Volunteer Interview: Danielle

Danielle previously worked as a broadcast journalist specialising in economics, business and finance. She’s been volunteering with Citizens Advice Barnet for over eight years.


  1. What is your role at Citizens Advice Barnet?

I’m a generalist adviser. I tend to deal with people who have benefit issues and priority debts – rent and council tax arrears, tv licence debt, and energy debt. I help people to understand their situation and, if necessary, contact the authorities if things have gone wrong. Hopefully, I can get them back on the right track.


  1. Why do you volunteer at Citizens Advice Barnet?

I want to volunteer in an organisation that really makes a difference and where I’m really involved on the frontline. I also live in Barnet and I want to do what I can for my community.

At Citizens Advice Barnet, I work with a fantastic group of people in an organisation doing the best it can to serve its community, picking up the pieces, and battling for people who, for whatever reason, find themselves unable to deal with the situations they find themselves in. 

Practically speaking, when my family responsibilities ended, I needed something to do. Especially during lockdown, volunteering at Citizens Advice Barnet has given me a structure and a purpose. I’ve been here about eight years now.

  1. Is there anything you’ve done while volunteering with us that you’re particularly proud of?

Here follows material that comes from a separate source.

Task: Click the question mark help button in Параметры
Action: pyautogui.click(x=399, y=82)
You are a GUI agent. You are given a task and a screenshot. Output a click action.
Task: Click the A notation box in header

Highlights for me include experiencing the gratitude of people for whom you have really done very little, but who have struggled to find anyone else to listen to them and winning people over who arrive worn down by their problems and giving them the confidence to progress.

The simplest cases can sometimes be the most satisfying. There are some that you go backwards and forwards, ,you do emails, and then you get to the end and it’s very gratifying. But, there are others where you can spot something very straightforward that really helps. For example, a person came in and she’d been sent a huge overpayment notice and was really upset. In the course of the appointment, she mentioned that, only last year, she applied for bankruptcy; this meant she could add the debt to the bankruptcy and didn’t have to worry about the overpayment. It made a massive difference to her – it would’ve been easy to miss – but with the information, it was easily solved. 


  1. What would you say to someone thinking of volunteering at CAB?

Go for it! I think it’s fantastically rewarding. It requires commitment, but you won’t regret it.